My notes on La femme la plus assassinée du monde (The Most Assassinated Woman in the World)
In 1932, Paula Maxa (Anna Mouglalis) is the diva of Paris’s Grand Guignol theatre, dying gruesomely on the tiny stage most nights – with the auditorium crammed with rapt, prurient or disgusted spectators (some pass a vomit bucket, others in the splash zone put on bibs) … an overspill crowd entertained by a narrator who describes the plays to them and lets them press their ears to the walls so they can hear her famous screams … and a nightly assembly of protesters marshalled by the censorious Sylviane (Vérane Frédiani) doing their best to get the place shut down.
This is a fantasised biopic of Maxa (born Marie-Therèse Beau), who wrote (or at least signed) an autobiography that gives the film the title.
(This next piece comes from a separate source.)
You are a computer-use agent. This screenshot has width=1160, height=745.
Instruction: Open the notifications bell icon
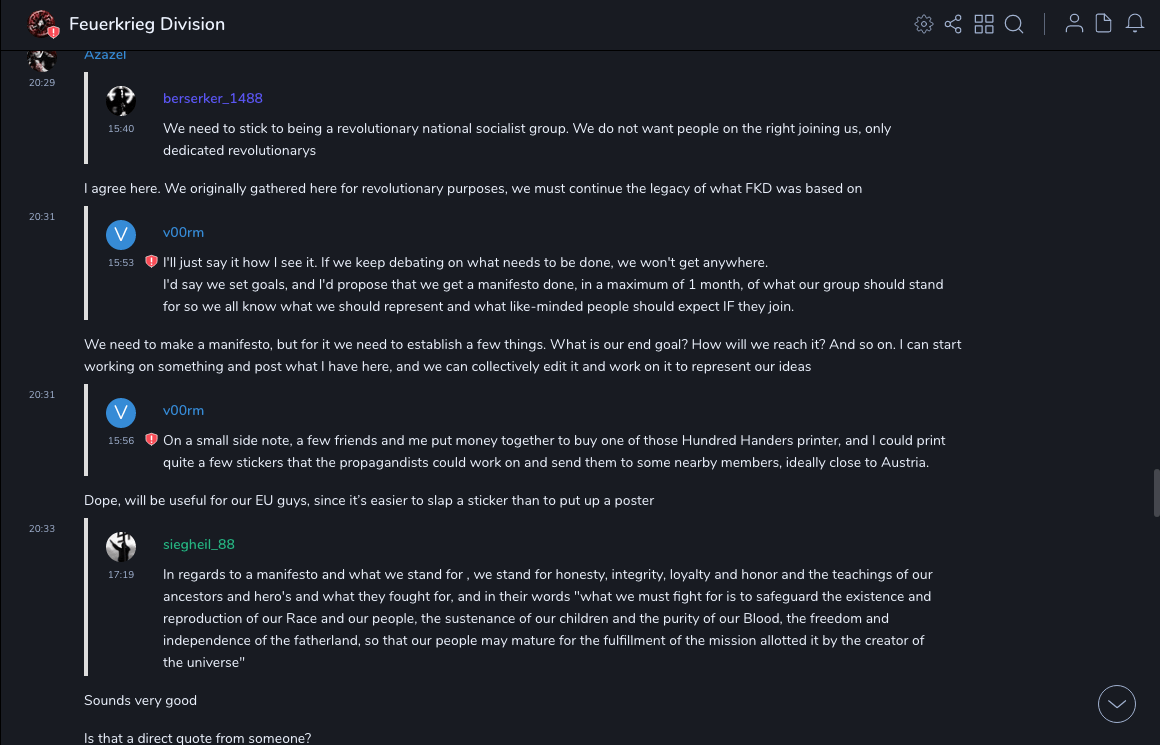point(1135,24)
It’s at its best when showing the on- and offstage business of a typical night’s gruesome fare (with farcical interludes) at the Grand Guignol, depicting the H.G. Lewis-like disfigurements, disememberments and guillotinings for which the house was famous and the processes by which the illusions were achieved live. Director Franck Robière – working from a script he co-wropte with James Charkow, David Murdoch and Vérane Frédiani – also stirs in a serial killer drama, an unconvincing romance, a deal of psychologising, and footnotes about the changing horror business of the era … with Maxa taking a night off to see Dr X, (‘with blood – in colour!’) and wonder whether the recorded screams of Fay Wray might be about to put her out of business. The ingredients are similar to The Limehouse Golem, with a slightly less well-thought-through plot – but there’s a lot of good, gruesome detail here and thumbnail sketches of big personalities like gore auteur entrepreneur André de Lorde (Michel Fau).
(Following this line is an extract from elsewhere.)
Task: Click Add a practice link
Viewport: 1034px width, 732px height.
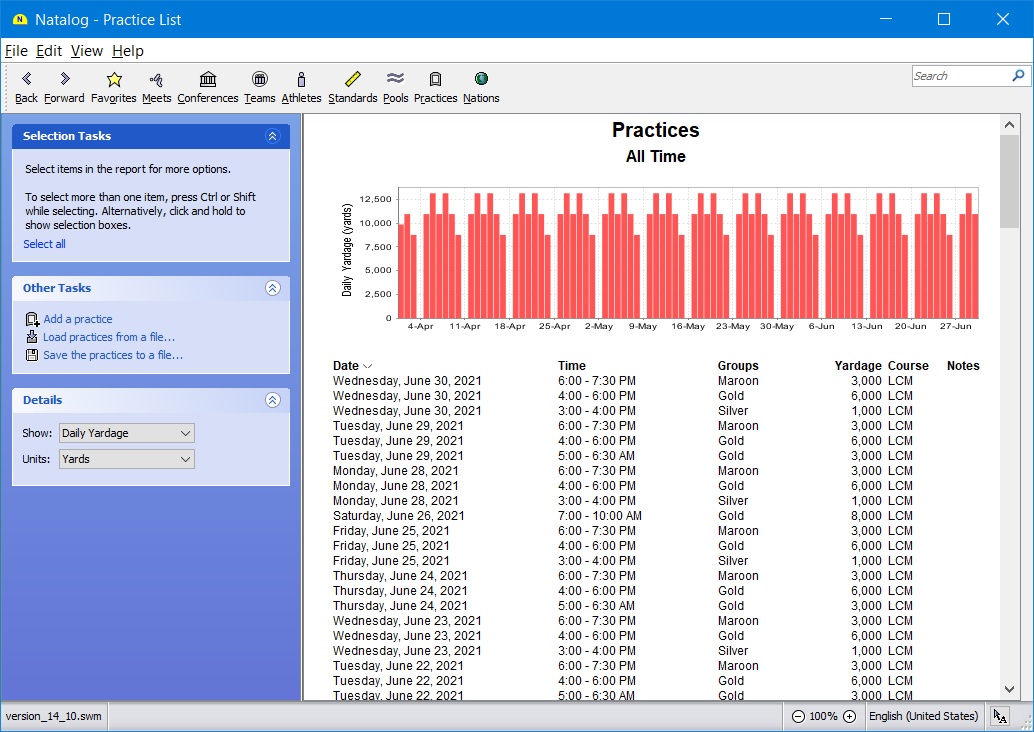Action: click(x=77, y=319)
Dietrich to de Lorde’s von Sternberg, Marie-Therèse/Maxa is presented here an exhibitionist masochist, haunted by the long-ago murder of her sister by a limping family friend – she believes she could have prevented the crime if she’d not been too shocked to scream – and also by an obsessive fan (André Wilms) who turns out to be the twin brother (see where this is going?) of her sister’s killer. Mouglalis is extraordinary in the role, exorcising her own demons even as it seems more and more likely that de Lorde, the stalker, a make-up man who has sinister means of procuring realistic blood, or even Maxa’s journalist beau (Niels Schneider) is arranging things so that eventually one of her onstage deaths will be genuine. One of the most affecting moments – which I suspect screenwriter Frédiani deliberately nabbed for herself – comes after a calamity and the closure of the theatre as Sylviane the protester turns up, theoretically overjoyed to achieve her stated aim of shutting down the obscene spectacle, but actually devastated and bereft by the loss of her nemesis.